Starting point is 00:37:19 So after 10,000 days, you're about 27 or so, 28, somewhere in there. And you often think that first 10,000 days is about going wide, experimenting, trying new things, new places, new professions, new people, new towns. It's a time of exploration. And 21 years old doesn't capture it or 20. And by the time 30 comes around, usually you're already into what I would call that second phase of life. So right around 10,000 days, by then usually, on average, people have decided what they want to do, where they want to do it, who they want to do it with. And instead of going wide as they have for the first 10,000 days, it's about going deep. You know, just the depth of relationships that comes through marriage, through family,
Starting point is 00:38:09 through your vocation, your profession, your colleagues, you sort of had 10,000 days to execute, 10,000 days to accomplish and build what in many ways will be the sort of monuments of your life, your family, your kids, your profession. And then right around 55, 56, 50s, somewhere in this 50s range. But what happens? You know, your kids are grown and beginning to leave. What you've achieved professionally is fairly settled. And in a funny way, it lifts an enormous weight off many people.

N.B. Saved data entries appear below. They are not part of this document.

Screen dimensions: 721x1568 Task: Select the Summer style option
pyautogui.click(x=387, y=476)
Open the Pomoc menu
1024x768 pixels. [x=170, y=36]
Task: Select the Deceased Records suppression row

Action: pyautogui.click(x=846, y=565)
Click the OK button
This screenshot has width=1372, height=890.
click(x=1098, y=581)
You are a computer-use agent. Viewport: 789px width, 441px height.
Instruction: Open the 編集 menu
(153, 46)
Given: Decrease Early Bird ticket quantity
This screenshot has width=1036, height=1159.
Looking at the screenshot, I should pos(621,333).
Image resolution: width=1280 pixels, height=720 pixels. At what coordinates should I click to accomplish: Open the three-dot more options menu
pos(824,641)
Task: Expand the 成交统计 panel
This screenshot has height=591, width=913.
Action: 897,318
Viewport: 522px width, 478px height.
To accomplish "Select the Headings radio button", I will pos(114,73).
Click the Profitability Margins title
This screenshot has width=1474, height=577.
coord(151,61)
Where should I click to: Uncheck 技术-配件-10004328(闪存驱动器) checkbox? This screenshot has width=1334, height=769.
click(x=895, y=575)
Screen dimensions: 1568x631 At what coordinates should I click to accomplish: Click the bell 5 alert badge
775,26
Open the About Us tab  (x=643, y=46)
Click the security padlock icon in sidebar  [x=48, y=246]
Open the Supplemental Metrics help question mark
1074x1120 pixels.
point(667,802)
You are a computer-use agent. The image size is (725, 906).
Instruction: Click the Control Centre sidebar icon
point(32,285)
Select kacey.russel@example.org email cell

Starting point is 00:38:43 I think it's one of the reasons people actually end up growing happier as they get to their 50s, 60s, 70s. Because you're in a time when you can, in a sense, go wide again. You have more perspective, if you have less of that urgent depth of the day to day. So anyway, I know when we started talking, we were talking about this idea of both sort of completing the maybe our second 10,000 days and now looking at how we think about this next 10,000, this chapter that sort of gets us from here till, you know, around in our 80s. And how does this affect the way that you're actually living? Like, what is this awareness of these three phases due to your view of how to behave and what to focus on and what you're actually optimizing for at this point? Well, this sort of ties in with how I think about investing. There's so much about it.
Starting point is 00:39:40 It's about anticipation and preparation. So I think a lot of people go through unhappiness in their 30s, in part because they're sort of thinking, where did my youth go? I used to be able to do all these different things and now I'm tied down. And if instead you have this mindset, you really look forward to that, the privilege of being able to go so deep to concentrate. And I think how it's affected me thinking about this next 10,000 days is a little bit about this idea of inverting it and thinking about what would stand in the way of this 10,000 days being a very enriching time of life. And of course, health is one of them. So it becomes, as you think about going into this next third, it becomes a time where you think a lot about taking care of yourself.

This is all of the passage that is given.